Sight is a vital sensory system for most living things that enables them to process and visualise information from their surroundings. What to eat, and where to find it? Who to flee from, and who to mate with? Survival and procreation are some of the day to day necessities that would be impossible, for most, without the sense of sight.
For something that is so basic and vital to all living creatures, it is marvellous how diverse and variable the organ responsible for such a process is. The eye. From the complex human eye, to the multifaceted compound eyes of insects, to simple primitive “eye-like” organs that certain jellyfish possess; they all serve the same function. To allow sight and the ability to receive and process visual information. The fish eye is particularly interesting, and like all animals, is highly varied and has evolved to suit the needs of each particular species, or family, living in a wide array of habitats.

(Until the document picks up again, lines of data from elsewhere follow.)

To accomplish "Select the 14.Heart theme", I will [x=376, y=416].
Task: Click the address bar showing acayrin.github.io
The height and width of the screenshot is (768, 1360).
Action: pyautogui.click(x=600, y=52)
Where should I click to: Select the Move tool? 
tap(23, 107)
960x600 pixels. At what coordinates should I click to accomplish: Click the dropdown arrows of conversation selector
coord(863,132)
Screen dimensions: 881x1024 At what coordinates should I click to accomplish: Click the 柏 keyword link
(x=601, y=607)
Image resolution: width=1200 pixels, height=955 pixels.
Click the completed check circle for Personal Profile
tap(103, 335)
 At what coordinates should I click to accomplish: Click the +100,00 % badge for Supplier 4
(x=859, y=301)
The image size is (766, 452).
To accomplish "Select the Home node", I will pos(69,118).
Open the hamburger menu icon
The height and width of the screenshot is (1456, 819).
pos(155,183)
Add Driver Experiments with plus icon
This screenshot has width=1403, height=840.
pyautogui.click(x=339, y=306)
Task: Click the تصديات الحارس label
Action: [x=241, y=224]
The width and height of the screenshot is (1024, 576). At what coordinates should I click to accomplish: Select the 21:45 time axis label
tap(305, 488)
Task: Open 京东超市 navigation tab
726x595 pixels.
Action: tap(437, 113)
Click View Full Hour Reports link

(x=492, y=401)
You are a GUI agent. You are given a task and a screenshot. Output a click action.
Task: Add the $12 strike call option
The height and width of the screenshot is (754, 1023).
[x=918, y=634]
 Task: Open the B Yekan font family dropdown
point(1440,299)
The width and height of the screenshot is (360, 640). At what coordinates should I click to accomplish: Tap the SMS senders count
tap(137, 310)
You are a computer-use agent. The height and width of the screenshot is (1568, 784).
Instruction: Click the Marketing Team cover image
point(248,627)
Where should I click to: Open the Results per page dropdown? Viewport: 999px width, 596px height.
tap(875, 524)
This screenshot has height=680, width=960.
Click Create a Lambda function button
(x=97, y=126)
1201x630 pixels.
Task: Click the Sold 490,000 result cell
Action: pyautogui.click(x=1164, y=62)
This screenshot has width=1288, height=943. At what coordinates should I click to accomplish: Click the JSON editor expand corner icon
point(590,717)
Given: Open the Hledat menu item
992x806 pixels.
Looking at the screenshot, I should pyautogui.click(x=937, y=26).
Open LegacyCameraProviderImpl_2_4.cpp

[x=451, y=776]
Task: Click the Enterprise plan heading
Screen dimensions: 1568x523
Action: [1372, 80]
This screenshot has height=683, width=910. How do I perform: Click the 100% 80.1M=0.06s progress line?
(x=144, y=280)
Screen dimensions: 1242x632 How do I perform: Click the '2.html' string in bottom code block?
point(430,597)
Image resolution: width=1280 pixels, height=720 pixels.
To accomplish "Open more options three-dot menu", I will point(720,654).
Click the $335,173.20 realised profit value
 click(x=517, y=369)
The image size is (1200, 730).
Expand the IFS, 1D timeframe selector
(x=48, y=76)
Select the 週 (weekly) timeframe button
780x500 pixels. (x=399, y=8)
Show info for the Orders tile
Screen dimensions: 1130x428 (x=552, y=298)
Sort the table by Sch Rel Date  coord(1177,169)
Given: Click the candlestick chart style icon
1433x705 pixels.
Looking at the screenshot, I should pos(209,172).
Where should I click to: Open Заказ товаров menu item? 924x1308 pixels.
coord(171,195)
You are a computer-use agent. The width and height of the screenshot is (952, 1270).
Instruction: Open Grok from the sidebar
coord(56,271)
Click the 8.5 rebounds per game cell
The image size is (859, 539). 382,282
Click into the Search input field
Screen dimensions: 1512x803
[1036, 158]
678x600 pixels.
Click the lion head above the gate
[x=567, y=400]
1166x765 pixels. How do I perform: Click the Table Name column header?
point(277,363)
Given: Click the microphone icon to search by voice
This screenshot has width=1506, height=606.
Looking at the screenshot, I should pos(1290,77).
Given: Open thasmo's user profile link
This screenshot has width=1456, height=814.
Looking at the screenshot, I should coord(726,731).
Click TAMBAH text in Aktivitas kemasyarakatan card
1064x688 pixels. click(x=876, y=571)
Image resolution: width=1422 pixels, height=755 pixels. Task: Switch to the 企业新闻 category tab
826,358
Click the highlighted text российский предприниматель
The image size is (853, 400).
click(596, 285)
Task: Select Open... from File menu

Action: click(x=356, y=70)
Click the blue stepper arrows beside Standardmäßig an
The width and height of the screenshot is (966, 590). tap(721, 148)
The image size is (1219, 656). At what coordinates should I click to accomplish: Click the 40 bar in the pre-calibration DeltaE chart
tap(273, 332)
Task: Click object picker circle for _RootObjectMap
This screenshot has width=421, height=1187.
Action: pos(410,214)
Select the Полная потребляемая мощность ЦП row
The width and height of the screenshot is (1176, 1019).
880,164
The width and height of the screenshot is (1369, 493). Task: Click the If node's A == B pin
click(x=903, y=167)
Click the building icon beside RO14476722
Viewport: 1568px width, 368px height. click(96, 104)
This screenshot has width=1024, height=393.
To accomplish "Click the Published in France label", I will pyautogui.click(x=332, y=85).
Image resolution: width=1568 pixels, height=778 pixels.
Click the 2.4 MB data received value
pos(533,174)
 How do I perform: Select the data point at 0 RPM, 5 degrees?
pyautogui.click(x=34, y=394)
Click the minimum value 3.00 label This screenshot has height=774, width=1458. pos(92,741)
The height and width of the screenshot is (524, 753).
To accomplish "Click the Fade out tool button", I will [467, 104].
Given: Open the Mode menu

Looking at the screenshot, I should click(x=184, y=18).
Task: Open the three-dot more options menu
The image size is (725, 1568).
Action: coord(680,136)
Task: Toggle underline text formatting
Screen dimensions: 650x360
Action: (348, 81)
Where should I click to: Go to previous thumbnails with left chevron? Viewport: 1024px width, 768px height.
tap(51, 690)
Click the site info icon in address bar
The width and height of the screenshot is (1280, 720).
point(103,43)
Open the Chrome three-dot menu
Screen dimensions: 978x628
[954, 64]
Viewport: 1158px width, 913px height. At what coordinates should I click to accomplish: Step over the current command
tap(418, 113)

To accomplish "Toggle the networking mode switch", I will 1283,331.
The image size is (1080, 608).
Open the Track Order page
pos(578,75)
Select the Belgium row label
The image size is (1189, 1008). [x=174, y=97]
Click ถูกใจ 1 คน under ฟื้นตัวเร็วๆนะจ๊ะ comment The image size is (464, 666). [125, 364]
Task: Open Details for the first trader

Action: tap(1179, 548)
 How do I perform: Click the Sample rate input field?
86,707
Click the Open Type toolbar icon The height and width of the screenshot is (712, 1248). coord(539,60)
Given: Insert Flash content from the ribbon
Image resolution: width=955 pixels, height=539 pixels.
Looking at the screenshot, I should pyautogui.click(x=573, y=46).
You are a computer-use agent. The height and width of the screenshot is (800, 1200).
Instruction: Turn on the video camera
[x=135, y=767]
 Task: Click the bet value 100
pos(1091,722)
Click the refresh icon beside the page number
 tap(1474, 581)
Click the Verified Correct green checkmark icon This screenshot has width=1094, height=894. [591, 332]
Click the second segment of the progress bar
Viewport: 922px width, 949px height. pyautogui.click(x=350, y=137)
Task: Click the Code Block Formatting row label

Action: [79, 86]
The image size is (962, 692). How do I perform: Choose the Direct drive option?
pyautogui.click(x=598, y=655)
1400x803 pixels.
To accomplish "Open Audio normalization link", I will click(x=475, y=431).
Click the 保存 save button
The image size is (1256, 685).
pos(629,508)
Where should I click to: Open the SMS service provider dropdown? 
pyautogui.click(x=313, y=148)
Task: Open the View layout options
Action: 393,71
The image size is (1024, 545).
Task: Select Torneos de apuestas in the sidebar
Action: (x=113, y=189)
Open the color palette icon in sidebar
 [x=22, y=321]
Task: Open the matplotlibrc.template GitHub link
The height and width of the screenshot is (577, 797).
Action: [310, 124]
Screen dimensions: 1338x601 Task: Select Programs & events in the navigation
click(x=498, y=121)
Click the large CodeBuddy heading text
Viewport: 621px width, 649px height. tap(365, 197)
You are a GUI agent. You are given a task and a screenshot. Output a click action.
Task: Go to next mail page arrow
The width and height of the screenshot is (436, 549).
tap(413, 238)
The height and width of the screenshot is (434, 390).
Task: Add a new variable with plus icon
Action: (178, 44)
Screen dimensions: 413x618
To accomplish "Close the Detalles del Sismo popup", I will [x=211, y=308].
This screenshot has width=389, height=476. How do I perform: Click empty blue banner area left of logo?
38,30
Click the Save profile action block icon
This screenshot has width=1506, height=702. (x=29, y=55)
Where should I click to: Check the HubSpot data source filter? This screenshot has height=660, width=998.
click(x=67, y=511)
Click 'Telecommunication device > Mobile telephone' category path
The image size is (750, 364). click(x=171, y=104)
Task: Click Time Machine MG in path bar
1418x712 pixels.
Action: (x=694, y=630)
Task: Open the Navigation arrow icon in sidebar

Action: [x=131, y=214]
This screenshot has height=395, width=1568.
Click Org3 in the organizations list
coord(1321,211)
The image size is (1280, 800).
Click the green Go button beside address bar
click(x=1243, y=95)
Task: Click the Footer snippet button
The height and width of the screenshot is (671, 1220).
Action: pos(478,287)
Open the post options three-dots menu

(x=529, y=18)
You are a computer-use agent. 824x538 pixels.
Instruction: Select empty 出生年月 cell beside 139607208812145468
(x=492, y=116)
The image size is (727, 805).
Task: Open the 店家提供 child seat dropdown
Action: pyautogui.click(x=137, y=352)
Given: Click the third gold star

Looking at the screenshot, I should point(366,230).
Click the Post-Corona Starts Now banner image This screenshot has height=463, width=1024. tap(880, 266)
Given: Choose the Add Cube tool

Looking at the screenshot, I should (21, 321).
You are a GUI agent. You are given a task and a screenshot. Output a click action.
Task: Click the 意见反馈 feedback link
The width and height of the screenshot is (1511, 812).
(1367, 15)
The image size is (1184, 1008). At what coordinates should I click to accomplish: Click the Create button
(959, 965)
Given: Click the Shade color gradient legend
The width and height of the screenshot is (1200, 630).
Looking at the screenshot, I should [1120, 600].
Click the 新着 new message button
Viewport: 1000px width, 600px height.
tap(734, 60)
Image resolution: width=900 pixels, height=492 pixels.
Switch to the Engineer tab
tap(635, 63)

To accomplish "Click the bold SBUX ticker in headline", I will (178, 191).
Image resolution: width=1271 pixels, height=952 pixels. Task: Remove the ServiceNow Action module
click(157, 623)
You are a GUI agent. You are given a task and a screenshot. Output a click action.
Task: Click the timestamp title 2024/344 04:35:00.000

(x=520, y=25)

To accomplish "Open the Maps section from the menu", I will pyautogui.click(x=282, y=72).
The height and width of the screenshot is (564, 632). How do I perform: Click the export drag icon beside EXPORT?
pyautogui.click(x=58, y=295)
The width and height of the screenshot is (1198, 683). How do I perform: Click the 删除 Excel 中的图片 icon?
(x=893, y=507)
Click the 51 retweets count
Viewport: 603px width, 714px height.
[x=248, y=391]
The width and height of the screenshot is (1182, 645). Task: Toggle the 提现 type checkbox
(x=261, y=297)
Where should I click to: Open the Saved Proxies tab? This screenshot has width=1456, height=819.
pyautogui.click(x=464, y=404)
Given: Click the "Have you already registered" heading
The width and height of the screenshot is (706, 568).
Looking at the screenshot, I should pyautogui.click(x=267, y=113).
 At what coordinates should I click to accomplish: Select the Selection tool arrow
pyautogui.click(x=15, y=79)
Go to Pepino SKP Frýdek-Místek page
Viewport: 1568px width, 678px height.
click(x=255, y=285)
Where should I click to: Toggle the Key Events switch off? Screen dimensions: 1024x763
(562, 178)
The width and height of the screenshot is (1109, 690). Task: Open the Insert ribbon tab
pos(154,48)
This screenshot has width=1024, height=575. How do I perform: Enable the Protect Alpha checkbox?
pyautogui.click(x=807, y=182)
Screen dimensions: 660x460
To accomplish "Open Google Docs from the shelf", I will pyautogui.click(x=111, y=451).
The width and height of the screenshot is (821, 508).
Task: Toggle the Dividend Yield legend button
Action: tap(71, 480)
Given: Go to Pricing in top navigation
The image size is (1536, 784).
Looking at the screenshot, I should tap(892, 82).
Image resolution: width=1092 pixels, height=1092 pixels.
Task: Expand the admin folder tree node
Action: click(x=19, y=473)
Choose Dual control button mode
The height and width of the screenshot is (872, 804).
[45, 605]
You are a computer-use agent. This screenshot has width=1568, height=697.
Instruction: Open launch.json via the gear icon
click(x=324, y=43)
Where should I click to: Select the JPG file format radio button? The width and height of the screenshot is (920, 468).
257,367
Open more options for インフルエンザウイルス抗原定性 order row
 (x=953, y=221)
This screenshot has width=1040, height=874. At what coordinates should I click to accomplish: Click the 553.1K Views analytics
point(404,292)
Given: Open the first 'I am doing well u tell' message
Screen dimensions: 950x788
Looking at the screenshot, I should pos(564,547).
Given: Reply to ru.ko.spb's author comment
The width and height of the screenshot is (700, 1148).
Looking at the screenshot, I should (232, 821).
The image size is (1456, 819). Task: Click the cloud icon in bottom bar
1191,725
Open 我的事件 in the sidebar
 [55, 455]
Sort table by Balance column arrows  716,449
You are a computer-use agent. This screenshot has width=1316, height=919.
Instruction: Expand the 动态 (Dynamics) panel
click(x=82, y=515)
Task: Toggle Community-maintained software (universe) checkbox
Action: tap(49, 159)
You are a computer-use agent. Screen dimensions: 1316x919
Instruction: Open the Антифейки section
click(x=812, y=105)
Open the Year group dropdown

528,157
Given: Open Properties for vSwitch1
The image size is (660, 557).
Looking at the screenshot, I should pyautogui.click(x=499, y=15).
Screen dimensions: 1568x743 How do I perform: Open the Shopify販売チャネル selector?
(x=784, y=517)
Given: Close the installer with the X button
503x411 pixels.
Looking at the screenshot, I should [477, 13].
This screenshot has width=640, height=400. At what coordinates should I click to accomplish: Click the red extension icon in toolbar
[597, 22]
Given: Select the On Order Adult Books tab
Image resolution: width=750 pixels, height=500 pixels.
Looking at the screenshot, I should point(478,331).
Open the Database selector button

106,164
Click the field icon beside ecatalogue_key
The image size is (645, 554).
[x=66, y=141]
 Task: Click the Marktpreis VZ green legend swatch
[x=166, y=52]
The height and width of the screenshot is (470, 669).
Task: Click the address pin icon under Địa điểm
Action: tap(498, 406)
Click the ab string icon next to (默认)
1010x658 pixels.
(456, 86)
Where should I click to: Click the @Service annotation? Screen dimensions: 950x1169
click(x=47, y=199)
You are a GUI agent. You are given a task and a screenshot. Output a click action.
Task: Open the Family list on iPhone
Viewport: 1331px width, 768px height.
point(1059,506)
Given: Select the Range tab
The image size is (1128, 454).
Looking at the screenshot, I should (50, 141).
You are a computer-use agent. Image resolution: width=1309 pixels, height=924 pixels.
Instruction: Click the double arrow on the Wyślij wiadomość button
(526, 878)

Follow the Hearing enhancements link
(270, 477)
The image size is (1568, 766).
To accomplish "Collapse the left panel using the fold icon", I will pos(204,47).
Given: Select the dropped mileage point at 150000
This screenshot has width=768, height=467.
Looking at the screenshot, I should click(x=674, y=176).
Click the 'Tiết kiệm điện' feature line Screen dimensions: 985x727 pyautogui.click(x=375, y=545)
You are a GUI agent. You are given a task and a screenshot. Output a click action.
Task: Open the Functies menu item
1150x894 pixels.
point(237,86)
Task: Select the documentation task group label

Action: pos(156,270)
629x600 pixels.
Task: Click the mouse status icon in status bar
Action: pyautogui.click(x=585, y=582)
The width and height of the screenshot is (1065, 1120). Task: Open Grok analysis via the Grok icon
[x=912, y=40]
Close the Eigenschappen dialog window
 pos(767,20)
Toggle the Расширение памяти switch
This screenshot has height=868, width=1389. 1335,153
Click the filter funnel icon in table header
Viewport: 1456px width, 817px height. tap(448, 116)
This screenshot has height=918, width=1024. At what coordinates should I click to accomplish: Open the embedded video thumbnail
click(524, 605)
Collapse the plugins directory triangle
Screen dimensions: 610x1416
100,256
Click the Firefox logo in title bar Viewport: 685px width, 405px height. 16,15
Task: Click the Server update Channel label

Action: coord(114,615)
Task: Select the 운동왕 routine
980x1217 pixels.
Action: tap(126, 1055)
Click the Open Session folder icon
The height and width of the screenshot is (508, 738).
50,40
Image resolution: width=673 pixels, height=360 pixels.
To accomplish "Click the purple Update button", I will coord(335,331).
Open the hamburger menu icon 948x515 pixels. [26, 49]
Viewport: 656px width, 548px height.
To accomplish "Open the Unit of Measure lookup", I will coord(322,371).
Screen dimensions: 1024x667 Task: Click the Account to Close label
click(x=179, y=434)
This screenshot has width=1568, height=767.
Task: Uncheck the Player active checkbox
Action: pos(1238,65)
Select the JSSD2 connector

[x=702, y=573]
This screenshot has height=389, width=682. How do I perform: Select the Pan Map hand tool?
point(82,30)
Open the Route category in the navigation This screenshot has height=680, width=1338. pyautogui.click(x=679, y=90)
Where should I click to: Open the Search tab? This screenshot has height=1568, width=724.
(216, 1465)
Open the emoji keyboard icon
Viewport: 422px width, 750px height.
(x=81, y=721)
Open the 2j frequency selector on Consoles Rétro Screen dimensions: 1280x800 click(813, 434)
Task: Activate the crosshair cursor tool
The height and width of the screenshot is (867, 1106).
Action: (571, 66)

Fish eyes are rather similar to other terrestrial animals such as mammals and birds, but have evolved differently for function under water. Unlike their terrestrial counterparts, fish possess a more spherical lens. Some species, like those in the genus Paracheilinus, have eyes that incorporate a double lens. The photo above shows an eye belonging to Paracheilinus attenuatus. The left portion allows for close up focusing on prey, in which it picks up amongst floating zooplankton. The right portion, or the main portion, allows for a wide-angle view of its surroundings.
This allow the fish to multi task, picking up small pieces of food from a plankton soup, yet maintaining caution and keeping an eye out for danger at the same time. Throughout this article we will explore a few other adaptations that fishes use to heighten their visual strength in the corresponding habitats they inhabit.
Like mammals, fish eyes possess rod cells and cone cells. Rod cells are photoreceptors in the retina that function in less intense light, and are almost entirely responsible for night vision. To put it simply, the pigment rhodopsin, or visual purple, is present within rod cells and is highly sensitive to light. Rhodopsin allows for vision in very low light conditions. Being very sensitive, rhodopsin bleaches very easily upon contact with intense light, and this causes temporary night blindness. Imagine yourself squinting in the dark when suddenly a car drives by and shines its headlights at you. You go blind temporarily right? This is the rhodopsin bleaching, and it takes awhile for you to regain back your vision.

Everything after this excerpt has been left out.